· European markets were mixed on Tuesday morning, as investors awaited the release of corporate earnings while keeping an eye on the euro, which hovered near a three-year peak.
The pan-European Stoxx 600 opened little changed shortly after the opening bell, with sectors and major bourses pointing in opposite directions.
· Asian shares erased early modest losses and pushed to a fresh record high, while the euro remained within sight of a 3-year peak on rising expectations that the European Central Bank could pare its monetary stimulus.
MSCI’s broadest index of Asia-Pacific shares outside Japan .MIAPJ0000PUS was up 0.5 percent, extending record highs set in the previous session.

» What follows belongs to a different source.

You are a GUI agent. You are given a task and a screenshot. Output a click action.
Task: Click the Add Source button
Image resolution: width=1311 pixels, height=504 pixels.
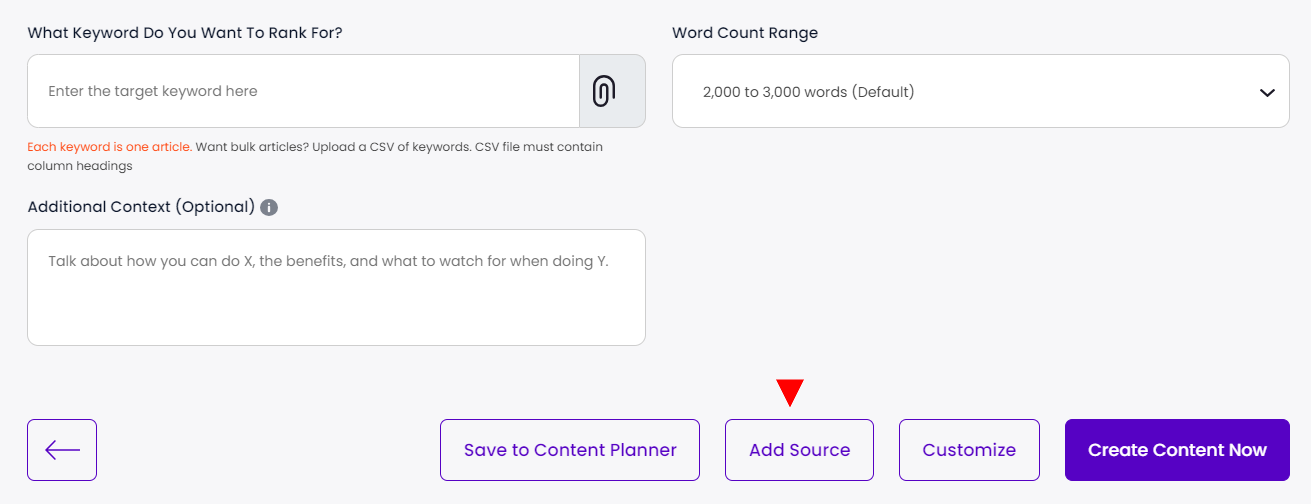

· Japan’s Nikkei share average rose to its highest level since late 1991 on Tuesday, as a firmer dollar supported exporter stocks and expectations for strong corporate earnings bolstered investor sentiment.
The Nikkei ended 1 percent higher at 23,951.81 after reaching an intraday peak of 23,962.07, its highest since November 1991. The index had slipped to as low as23,588.07 on Friday when the dollar took a steep dive versus its Japanese peer.
· China stocks rallied on Tuesday, with the blue-chip index closing at a 30-month high, led by a surge in real estate firms, even as a poll backed expectations that growth in the Asian economic powerhouse will slow in 2018.
China’s economy is expected to cool this year as a government-led crackdown on debt risks and factory pollution drag on overall activity, a Reuters poll showed on Tuesday.
At the close, the Shanghai Composite index was up 27.00 points or 0.79 percent at 3,437.48.